# The one sports centre - Aberdeen set on fire :(



## danielonline10 (Feb 12, 2011)

http://www.eveningexpress.co.uk/Article.aspx/2120224 

http://www.eveningexpress.co.uk/Article.aspx/2124227

Such a shame.


----------



## V70 (Feb 12, 2011)

Unfortunately the same end to a lot of places like this. If the owners aren't prepared to spend money on properly securing them (i.e steel shuttering) or employing decent security to keep check on the place, it's not surprising someone eventually torches it for a kick.


----------



## krela (Feb 12, 2011)

The cynics amongst us (including me) would suggest that in many cases this is exactly the reason why landowners *don't* secure the buildings properly... it makes it much easier for them to get change of use and planning permission if pre-existing structures become unusable or unfit for purpose.


----------



## V70 (Feb 12, 2011)

Now you mention it, that makes perfect sense. I can think of many places where the owners would likely take that option.. 

I'm not sure how the law stands here, however I've been under the impression that all land and building owners have a "duty of care" to stop folk injuring themselves on property owned by them, even if they are there unlawfully?


----------



## Zotez (Feb 13, 2011)

Pretty sure thats why Denbigh got torched.


----------

# [Problem set]
[1] Name each distinct user who posts in the forum thread above, listing each name only once.
[2] Return the stretch of the forum thread from "## krela (Feb" through "take that option..", copied word for word.

# [Entries shown]
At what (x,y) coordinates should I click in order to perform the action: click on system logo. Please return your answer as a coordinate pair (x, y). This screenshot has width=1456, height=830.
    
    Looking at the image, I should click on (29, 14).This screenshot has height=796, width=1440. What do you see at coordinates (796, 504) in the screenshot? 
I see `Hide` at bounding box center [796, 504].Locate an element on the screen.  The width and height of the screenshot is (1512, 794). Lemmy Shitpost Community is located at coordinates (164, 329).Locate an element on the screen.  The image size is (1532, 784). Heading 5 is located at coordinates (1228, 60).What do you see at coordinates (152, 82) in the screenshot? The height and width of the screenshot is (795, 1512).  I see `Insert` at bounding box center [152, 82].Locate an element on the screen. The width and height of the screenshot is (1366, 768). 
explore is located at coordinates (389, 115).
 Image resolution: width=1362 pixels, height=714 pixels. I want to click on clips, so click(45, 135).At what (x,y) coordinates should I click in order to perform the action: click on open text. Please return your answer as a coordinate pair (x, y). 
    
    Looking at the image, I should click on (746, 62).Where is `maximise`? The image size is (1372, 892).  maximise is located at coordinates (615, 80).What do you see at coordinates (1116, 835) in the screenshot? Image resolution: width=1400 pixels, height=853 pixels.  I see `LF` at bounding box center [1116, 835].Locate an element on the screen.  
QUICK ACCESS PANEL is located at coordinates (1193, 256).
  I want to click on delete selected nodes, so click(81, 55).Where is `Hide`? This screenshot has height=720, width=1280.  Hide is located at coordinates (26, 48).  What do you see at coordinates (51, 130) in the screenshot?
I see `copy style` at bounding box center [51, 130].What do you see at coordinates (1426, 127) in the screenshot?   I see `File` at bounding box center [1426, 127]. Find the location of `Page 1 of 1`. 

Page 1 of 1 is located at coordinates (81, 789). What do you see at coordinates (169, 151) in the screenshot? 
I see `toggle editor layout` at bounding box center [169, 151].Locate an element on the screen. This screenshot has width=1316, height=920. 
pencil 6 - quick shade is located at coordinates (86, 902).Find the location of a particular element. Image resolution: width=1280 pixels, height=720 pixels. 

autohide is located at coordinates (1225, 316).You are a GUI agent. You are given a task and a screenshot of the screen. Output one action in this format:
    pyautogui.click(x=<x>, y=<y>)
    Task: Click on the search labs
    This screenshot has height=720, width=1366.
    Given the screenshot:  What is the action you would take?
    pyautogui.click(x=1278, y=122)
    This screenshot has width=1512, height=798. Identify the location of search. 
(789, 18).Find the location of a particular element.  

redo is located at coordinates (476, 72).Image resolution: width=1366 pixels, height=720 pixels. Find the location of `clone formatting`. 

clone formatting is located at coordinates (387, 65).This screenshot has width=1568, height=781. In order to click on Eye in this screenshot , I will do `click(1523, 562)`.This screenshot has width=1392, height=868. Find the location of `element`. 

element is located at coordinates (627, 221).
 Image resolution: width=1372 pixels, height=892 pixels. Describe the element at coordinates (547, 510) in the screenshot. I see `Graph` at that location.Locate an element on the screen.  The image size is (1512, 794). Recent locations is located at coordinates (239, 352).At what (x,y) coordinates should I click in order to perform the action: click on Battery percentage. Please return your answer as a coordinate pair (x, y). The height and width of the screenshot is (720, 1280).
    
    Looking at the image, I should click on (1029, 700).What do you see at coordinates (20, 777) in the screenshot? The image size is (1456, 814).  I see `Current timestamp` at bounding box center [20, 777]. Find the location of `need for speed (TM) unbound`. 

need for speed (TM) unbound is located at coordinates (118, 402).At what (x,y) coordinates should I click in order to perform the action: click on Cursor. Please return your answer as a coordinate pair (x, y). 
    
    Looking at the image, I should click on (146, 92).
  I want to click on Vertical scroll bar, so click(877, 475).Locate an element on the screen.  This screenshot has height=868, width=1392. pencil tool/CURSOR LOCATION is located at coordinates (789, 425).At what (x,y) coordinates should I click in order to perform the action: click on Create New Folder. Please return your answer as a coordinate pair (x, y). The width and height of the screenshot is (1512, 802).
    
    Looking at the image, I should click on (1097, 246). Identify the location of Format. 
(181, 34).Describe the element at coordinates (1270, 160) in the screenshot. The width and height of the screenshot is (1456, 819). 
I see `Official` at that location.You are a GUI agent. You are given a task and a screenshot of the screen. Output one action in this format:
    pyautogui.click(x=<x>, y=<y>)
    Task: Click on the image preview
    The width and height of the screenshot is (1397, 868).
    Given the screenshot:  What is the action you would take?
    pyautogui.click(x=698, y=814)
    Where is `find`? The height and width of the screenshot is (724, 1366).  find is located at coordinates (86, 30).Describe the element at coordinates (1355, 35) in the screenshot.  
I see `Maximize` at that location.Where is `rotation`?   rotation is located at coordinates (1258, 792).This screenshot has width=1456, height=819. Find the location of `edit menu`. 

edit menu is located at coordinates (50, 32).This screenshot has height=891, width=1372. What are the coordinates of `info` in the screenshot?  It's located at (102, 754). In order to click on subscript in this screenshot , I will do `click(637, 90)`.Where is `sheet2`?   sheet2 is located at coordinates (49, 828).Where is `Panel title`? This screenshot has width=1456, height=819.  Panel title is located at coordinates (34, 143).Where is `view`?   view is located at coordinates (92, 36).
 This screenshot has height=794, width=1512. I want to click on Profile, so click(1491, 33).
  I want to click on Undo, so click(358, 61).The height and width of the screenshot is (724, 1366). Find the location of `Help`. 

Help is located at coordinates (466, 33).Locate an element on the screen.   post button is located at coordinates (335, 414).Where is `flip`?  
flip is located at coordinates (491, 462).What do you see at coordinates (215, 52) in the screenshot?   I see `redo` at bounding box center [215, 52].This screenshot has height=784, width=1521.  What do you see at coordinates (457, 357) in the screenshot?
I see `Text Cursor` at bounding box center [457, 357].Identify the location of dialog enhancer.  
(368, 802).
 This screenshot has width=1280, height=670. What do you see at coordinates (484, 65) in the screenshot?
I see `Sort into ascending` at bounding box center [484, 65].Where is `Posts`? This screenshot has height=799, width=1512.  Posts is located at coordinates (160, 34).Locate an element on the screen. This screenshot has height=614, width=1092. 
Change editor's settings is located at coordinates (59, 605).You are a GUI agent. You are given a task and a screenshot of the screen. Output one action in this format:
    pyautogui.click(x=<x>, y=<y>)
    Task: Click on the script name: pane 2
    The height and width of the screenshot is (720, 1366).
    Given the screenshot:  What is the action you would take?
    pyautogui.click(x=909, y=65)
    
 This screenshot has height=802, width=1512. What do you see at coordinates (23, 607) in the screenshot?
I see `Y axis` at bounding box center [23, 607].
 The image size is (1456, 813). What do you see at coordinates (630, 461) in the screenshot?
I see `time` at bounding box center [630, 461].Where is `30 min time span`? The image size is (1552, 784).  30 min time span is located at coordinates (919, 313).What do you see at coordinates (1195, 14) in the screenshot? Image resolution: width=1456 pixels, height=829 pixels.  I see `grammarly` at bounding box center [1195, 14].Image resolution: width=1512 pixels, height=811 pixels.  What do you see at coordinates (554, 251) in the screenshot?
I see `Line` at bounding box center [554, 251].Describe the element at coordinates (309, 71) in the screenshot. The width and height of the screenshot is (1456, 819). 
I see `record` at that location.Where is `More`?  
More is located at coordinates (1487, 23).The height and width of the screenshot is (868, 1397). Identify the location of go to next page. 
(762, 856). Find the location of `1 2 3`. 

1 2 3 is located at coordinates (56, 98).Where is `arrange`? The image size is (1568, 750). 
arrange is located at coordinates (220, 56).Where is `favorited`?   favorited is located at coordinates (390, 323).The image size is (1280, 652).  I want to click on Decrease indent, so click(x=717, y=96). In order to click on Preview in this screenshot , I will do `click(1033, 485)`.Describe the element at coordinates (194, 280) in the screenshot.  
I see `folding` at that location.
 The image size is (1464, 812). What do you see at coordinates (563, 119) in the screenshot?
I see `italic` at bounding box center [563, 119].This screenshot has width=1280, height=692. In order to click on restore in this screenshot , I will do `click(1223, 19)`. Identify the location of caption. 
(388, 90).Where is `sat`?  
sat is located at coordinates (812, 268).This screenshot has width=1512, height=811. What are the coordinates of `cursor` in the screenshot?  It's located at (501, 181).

# [Task answers]
[1] danielonline10, V70, krela, Zotez

[2]
## krela (Feb 12, 2011)

The cynics amongst us (including me) would suggest that in many cases this is exactly the reason why landowners *don't* secure the buildings properly... it makes it much easier for them to get change of use and planning permission if pre-existing structures become unusable or unfit for purpose.


----------



## V70 (Feb 12, 2011)

Now you mention it, that makes perfect sense. I can think of many places where the owners would likely take that option..